Corriere dello Sport: “Missile su Jeddah paura in Formula 1. Domenicali: «Qui siamo al sicuro, non ci saranno cambiamenti»”
L’edizione odierna de “Il Corriere dello Sport” si sofferma sul missile su Jeddah durante la Formula 1.
Un a colonna di fumo enorme, minacciosa, a ventidue chilometri dalla pista di Jeddah. Le prime ricostruzioni hanno subito individuato la causa: un missile lanciato dai ribelli yemeniti Huthi che ha colpito il sito di stoccaggio di Aramco. L’impatto è avvenuto durante la prima sessione di libere della Formula 1. Il cielo si è fatto nero, scurissimo, mentre le macchine stavano girando. La nube di fumo era visibile dall’ultima curva. Via radio, Max Verstappen, aveva avvisato i box: «Sento odore di bruciato, non so se viene dalla mia macchina o da un’altra parte». Una volta diffusasi la notizia, anche nel paddock è scattata l’allerta. Le alte cariche della FIA – il presidente Mohammed Bin Sulayem e il Ceo Stefano Domenicali – si sono attivate immediatamente per capire la situazione. Dopo la prima sessione di libere, tutti i team principal e i piloti hanno voluto conoscere la situazione e avere rassicurazioni sulla sicurezza. Una riunione improvvisata nell’area hospitality, coordinata dallo stesso Domenicali. Che attorno alle 20.30 saudite ha dichiarato a Sky: «Quanto è sicuro stare qui? Siamo tutti qui, quindi è sicuro».
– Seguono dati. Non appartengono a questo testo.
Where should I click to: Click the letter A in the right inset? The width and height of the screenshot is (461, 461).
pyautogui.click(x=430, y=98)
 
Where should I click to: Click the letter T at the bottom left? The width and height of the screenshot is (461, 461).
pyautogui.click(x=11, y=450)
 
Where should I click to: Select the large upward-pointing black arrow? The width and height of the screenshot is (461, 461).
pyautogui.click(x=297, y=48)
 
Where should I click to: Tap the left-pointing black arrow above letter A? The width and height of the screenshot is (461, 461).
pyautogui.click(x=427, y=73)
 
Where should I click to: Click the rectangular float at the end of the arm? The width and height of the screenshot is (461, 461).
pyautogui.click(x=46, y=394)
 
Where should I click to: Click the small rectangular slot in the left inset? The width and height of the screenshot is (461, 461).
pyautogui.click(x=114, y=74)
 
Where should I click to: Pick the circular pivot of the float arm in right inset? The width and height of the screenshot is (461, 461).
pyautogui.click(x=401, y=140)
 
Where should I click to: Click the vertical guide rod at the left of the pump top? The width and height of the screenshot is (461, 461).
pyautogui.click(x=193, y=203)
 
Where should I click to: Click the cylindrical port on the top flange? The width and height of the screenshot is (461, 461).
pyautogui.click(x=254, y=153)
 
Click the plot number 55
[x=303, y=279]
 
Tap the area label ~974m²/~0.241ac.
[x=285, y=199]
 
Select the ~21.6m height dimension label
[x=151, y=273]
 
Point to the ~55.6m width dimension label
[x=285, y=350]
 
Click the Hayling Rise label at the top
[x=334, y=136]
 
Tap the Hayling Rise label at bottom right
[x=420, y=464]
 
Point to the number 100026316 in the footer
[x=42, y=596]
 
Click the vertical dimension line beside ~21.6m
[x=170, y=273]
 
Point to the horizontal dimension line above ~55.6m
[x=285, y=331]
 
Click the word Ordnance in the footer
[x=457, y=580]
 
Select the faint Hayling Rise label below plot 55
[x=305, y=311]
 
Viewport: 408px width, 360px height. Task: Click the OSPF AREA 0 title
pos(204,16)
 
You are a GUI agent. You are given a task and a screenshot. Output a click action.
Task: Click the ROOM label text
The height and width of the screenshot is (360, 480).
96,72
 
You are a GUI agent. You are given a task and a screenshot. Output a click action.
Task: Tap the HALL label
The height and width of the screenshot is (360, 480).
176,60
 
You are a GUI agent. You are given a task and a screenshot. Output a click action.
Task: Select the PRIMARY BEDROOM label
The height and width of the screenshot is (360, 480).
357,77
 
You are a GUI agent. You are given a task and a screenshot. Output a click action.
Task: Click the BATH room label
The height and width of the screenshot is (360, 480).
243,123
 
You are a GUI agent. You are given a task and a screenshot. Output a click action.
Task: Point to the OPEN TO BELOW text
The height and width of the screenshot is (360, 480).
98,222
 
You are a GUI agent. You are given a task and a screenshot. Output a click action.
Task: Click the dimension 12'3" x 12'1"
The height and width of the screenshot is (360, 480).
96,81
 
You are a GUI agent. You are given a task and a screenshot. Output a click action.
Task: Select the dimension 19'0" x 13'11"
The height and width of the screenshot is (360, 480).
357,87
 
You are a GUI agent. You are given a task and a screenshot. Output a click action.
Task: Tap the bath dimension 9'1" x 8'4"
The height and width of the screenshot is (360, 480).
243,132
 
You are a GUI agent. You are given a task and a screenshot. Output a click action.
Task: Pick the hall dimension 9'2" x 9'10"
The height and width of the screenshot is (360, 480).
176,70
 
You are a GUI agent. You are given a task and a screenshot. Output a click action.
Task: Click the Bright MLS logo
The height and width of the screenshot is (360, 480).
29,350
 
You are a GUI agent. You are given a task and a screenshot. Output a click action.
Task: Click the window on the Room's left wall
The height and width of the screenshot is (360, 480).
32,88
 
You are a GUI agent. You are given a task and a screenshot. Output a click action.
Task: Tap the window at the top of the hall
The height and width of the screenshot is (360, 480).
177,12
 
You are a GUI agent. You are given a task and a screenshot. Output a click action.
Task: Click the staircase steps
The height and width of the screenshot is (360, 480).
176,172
TEAM E PILOTI. Nel frattempo, però, la raccolta informazioni all’interno dei paddock ha convinto i protagonisti a riunirsi di nuovo alla fine della seconda sessione di libere. Le monoposto sono dunque tornate in pista per la seconda sessione di prove con 15 minuti di ritardo sul programma. Dopo la seconda riunione, durata 40 minuti, è stato Toto Wolff, team principal della Mercedes, a rilasciare alcune dichiarazioni. «Siamo in una zona in cui siamo al sicuro e siamo protetti – ha detto a Sky – abbiamo parlato con il ministero dello sport. Io ho deciso per me e per la mia famiglia di rimanere qui per fare le gare. Questo è probabilmente il posto più sicuro in Arabia Saudita al momento». E ancora: «I piloti possono prendere una decisione da soli, è così, siamo in una democrazia». E lo stesso ha fatto sapere il team principal della Red Bull, Christian Horner: «Penso che lo sport debba mostrare unità. Qualsiasi atto di terrorismo deve essere condannato e lo sport non dovrebbe essere messo in una situazione del genere. Non è accettabile». Domenicali ha informato team principal e piloti che «il fine settimana si svolgerà come previsto» e che «la sicurezza è stata una priorità per le autorità». Tutti e dieci i team principal si sono definiti concordi nel continuare il secondo weekend stagionale anche di fronte all’apertura da parte dei vertici della F1 di prendere una decisione libera. Diverso il discorso dei piloti: il fronte non è per niente unito e alcuni sarebbero contrati a scendere in pista oggi. Il confronto è andato avanti a lungo, oltre la mezzanotte locale, e si sono aggiunti anche Domenicali e Ross Brawn.
ATTACCHI. Secondo i media locali, l’incendio sarebbe stato provocato da un attacco dei ribelli yemeniti Huthi, che già la scorsa settimana avevano preso di mira la compagnia petrolifera, importante sponsor anche del circus e della Aston Martin. “Arab News” ha fatto sapere però che non ci sarebbero vittime e che l’incendio sarebbe sotto controllo. Un attacco che arriva a cinque giorni di distanza dall’ultimo. Sempre secondo il sito di informazione arabo, infatti, la flotta aerea dell’Arabia Saudita sarebbe intervenuta e avrebbe distrutto sette droni e un missile. Dopo gli attacchi, il leader del gruppo, Abdel-Malek al-Houthi, ha tenuto un discorso dal vivo su un canale allineato agli Huthi. Attribuendo la colpa dei sette anni di guerra civile del paese agli Stati Uniti, dicendo che l’Arabia Saudita è semplicemente l’«esecutore testamentario». I ribelli Huthi sostenuti dall’Iran hanno preso il controllo della capitale dello Yemen nel 2015, ma una coalizione guidata dai sauditi ha lanciato subito un intervento militare per ripristinare il governo riconosciuto a livello internazionale del paese. Da allora la guerra si è trascinata, provocando una grave crisi umanitaria e una fame diffusa.